[Data entries]
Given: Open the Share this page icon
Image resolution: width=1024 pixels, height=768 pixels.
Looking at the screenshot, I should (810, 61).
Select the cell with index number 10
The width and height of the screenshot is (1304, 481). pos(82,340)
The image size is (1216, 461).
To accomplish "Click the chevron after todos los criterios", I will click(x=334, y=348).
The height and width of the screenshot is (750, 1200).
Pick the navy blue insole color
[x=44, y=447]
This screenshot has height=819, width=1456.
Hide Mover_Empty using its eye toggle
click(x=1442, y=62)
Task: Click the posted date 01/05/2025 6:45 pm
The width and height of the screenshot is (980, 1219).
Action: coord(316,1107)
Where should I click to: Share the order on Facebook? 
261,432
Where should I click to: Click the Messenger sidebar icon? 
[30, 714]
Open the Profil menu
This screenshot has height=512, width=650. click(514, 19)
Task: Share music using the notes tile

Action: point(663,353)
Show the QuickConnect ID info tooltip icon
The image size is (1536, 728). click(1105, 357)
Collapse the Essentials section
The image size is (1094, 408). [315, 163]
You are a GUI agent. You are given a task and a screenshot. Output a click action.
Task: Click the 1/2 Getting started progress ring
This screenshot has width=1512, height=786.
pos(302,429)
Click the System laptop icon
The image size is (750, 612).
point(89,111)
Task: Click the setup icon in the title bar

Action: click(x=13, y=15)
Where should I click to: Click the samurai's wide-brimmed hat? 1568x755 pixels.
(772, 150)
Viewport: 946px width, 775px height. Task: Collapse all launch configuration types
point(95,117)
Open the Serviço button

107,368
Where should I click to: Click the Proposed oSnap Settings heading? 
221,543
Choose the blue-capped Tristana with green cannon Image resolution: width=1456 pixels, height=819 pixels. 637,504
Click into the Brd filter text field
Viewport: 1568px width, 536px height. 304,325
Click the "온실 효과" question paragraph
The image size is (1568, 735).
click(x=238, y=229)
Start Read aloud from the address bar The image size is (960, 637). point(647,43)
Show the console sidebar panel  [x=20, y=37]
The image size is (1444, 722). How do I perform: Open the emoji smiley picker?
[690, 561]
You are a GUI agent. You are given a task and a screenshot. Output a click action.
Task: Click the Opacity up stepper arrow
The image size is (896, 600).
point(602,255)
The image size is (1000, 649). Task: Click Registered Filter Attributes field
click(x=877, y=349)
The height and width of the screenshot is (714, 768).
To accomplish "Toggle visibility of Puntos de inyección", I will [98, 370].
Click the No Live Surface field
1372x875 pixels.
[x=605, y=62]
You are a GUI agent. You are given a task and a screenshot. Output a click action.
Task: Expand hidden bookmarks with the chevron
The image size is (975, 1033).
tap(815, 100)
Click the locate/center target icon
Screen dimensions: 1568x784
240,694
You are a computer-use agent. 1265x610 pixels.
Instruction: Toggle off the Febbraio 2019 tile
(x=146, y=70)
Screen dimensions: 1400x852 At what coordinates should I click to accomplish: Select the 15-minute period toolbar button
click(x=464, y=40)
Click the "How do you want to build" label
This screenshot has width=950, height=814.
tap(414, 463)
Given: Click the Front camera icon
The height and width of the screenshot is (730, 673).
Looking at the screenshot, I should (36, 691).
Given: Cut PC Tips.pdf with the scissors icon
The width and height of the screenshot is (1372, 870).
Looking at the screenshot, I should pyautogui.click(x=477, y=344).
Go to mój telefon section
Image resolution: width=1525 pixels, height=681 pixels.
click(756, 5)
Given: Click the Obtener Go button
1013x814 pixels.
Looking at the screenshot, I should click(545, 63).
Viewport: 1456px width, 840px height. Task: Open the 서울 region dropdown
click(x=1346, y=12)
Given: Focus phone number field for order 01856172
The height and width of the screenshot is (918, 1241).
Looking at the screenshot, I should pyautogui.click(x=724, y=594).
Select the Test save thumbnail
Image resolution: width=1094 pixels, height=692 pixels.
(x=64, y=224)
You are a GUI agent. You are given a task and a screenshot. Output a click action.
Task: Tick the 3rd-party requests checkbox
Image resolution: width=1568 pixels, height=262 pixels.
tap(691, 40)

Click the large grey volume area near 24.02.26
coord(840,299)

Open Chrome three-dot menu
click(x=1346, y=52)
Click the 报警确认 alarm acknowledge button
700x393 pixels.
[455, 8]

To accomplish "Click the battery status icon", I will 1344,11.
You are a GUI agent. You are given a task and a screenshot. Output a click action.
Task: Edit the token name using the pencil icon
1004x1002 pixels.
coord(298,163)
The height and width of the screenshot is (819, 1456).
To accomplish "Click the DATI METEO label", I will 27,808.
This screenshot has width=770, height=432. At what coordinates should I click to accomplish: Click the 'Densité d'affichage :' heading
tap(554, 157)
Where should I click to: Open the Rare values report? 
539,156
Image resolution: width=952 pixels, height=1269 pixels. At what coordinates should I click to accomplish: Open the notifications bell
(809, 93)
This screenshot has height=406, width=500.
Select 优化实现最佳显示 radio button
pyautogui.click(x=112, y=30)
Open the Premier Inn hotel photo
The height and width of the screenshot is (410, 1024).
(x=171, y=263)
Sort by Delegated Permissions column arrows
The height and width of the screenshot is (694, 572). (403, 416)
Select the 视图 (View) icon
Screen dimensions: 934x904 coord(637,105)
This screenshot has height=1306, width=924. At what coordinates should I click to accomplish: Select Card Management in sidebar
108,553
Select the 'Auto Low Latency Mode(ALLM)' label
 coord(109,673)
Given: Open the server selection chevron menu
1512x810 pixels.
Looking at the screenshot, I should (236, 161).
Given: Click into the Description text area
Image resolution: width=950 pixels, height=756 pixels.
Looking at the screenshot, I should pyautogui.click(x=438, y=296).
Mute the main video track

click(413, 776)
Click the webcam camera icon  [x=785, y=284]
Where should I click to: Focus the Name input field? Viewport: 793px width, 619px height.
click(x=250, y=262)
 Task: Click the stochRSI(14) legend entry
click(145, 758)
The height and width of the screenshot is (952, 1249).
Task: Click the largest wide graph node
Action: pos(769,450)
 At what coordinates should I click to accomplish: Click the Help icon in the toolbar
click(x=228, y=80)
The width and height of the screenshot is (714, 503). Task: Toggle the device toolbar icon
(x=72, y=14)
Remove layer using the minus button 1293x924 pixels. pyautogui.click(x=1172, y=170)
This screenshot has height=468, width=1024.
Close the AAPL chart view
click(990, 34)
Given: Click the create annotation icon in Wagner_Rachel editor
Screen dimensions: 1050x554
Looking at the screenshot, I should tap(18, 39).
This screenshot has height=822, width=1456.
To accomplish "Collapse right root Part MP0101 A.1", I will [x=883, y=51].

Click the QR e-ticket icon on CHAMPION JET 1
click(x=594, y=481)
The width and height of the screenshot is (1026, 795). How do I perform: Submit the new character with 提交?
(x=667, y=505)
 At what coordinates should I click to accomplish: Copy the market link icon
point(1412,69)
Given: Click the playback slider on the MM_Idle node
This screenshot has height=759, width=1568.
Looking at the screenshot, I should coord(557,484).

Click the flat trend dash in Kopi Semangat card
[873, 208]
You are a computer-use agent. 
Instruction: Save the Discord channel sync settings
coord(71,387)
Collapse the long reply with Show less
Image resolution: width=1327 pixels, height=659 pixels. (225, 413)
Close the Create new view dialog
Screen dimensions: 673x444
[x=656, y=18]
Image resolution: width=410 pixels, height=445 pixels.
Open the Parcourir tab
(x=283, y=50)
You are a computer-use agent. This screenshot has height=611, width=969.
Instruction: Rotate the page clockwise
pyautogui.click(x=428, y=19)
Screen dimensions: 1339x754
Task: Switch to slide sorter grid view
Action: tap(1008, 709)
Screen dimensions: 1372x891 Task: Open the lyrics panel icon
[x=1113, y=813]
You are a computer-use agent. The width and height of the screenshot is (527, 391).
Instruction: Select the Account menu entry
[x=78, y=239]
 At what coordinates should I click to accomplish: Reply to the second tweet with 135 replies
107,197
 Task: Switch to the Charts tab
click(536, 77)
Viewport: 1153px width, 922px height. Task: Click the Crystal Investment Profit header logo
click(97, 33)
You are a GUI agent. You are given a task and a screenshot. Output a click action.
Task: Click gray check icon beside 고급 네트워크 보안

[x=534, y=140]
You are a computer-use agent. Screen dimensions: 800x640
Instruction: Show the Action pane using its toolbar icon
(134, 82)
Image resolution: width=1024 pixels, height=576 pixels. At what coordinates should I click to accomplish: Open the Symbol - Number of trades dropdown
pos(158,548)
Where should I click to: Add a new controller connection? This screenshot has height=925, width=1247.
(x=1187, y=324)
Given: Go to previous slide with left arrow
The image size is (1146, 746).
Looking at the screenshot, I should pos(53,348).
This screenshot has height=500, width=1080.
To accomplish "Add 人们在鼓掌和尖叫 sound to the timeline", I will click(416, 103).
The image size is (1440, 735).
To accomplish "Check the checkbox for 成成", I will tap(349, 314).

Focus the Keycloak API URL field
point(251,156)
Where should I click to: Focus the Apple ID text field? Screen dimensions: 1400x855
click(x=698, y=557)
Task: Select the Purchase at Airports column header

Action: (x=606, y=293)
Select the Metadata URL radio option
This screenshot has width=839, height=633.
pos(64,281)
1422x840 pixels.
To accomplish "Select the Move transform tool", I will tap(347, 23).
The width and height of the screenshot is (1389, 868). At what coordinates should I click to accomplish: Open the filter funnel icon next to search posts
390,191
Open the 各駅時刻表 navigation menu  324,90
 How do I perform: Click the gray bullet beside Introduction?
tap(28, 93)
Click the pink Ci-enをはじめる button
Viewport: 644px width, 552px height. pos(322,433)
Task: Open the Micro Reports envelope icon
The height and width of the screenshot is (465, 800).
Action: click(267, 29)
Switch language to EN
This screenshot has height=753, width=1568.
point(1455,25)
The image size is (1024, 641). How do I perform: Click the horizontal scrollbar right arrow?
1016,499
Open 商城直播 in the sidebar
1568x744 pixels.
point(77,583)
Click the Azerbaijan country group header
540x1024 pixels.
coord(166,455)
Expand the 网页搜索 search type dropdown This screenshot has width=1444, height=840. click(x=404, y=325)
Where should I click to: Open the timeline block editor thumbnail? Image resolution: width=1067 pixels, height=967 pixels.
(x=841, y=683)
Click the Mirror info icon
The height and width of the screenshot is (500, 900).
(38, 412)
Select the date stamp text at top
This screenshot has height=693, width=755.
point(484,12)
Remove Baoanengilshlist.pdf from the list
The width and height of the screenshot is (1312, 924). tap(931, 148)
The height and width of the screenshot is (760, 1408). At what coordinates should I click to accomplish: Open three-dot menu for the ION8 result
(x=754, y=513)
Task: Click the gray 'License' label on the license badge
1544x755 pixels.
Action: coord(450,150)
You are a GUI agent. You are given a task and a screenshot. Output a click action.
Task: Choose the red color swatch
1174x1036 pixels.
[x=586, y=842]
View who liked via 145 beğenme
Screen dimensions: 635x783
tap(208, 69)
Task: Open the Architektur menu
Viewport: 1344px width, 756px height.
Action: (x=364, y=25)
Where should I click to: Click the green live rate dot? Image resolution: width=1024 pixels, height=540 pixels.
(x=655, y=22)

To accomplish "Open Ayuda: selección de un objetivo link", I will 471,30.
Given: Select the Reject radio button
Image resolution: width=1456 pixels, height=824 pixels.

TASK TO CARRY OUT
Start at the first line of the data entries and stop after the line containing "will click(x=334, y=348).". Format those lines as a numbered list, leaving out any blank lines.

WRITTEN REPLY
1. Given: Open the Share this page icon
2. Image resolution: width=1024 pixels, height=768 pixels.
3. Looking at the screenshot, I should (810, 61).
4. Select the cell with index number 10
5. The width and height of the screenshot is (1304, 481). pos(82,340)
6. The image size is (1216, 461).
7. To accomplish "Click the chevron after todos los criterios", I will click(x=334, y=348).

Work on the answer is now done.